**** Provided text ****

A two-album show starting with the amazing journey, to quote one of the song titles, that is the rock opera Tommy, released by The Who in 1969, followed by Between The Buttons (UK version), released by The Rolling Stones in 1967.
In between, a one-song bridge, Blame It On The Stones, leading into the Stones album, from the late great Kris Kristofferson, who died at age 88 last week. I’ll play a few more Kristofferson tunes on Monday night’s show, 8-10 pm ET, Oct. 7.
My album commentaries are below each record’s track list and the Kristofferson tune.
The Who – Tommy
1. Overture
2. It’s A Boy
3. 1921
4. Amazing Journey
5. Sparks
6. Eyesight To The Blind (The Hawker)
7. Christmas
8. Cousin Kevin
9. The Acid Queen
10. Underture
11. Do You Think It’s Alright?
12. Fiddle About
13. Pinball Wizard
14. There’s A Doctor
15. Go To The Mirror!
16. Tommy Can You Hear Me?
17. Smash The Mirror
18. Sensation
19. Miracle Cure
20. Sally Simpson
21. I’m Free
22. Welcome
23. Tommy’s Holiday Camp
24. We’re Not Gonna Take It/See Me Feel Me/Listening To You
Tommy is arguably best digested in one go, which is natural in that it was designed as an opera/concept album. But – as in the case of, say, Money being pulled as a single from Pink Floyd’s concept The Dark Side Of The Moon – singles like Pinball Wizard and I’m Free were released from Tommy and, in Pinball Wizard’s case at least, landed on various Who compilations. So the album’s songs – The Acid Queen for me is another – can be appreciated outside the context of the larger work. It might just be me but in listening to the full piece for the first time in a while, I was reminded how many of the songs – 1921, Christmas, Cousin Kevin, Go To The Mirror!, Sally Simpson, Welcome among them – are perhaps not immediately recognizable by title but are instantly familiar, to anyone knowing the album, once the first notes of the tunes are heard. And of course there’s the interconnectivity of offerings like Overture, Underture and Sparks, although they are separated by other songs, with segments of them also sprinkled elsewhere within the album, all culminating in the epic We’re Not Gonna Take It/See Me, Feel Me/Listening To You suite that closes the album and The Who took to epic proportions live, particularly in the perhaps definitive version performed by the band at Woodstock. A remarkable record.

**** Available data ****

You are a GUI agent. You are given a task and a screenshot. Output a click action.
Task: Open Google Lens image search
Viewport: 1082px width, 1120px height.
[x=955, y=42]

****

§ **Problem to solve**
Continue the radio show write-up on The Who's Tommy and The Rolling Stones' Between The Buttons, starting right after its last sentence.

§ **Task output**
Kris Kristofferson, Blame It On The Stones
Lead track, from his 1970 debut album Kristofferson, a song written in defence of The Rolling Stones, who had just come out of the late 1969 chaos of the infamous Altamont concert, it references their 1966 drug-themed single Mother’s Little Helper and adult angst at the supposed antics and or ‘threat’ of younger generations. “Kids today’, in other words, when adults saying such things obviously forget they were once ‘kids today’. As Keith Richards once opined about what he considered the absurdity of the then to the Stones ‘elder’ establishment, particularly in home country of England, being worried about whatever damage a rock band could do, specifically discussing when he and Mick Jagger were briefly jailed after a 1967 drug bust:
“A country that’s been running a thousand years worried about two herberts running around? Do me a favor. That’s when you realize how fragile our little society is.” Herbert: (from The Lexicon of British slang) UK slang for a foolish person or used as a mild form of abuse. Normally prefixed by “spotty,” e.g. “Will ya look at that spotty Herbert!”
That and more such pearls of Keef wisdom are available in two books I recommend: Stone Me: The Wit and Wisdom of Keith Richards, compiled by Mark Blake and What Would Keith Richards Do? Daily Affirmations From A Rock ‘n’ Roll Survivor, by Jessica Pallington West.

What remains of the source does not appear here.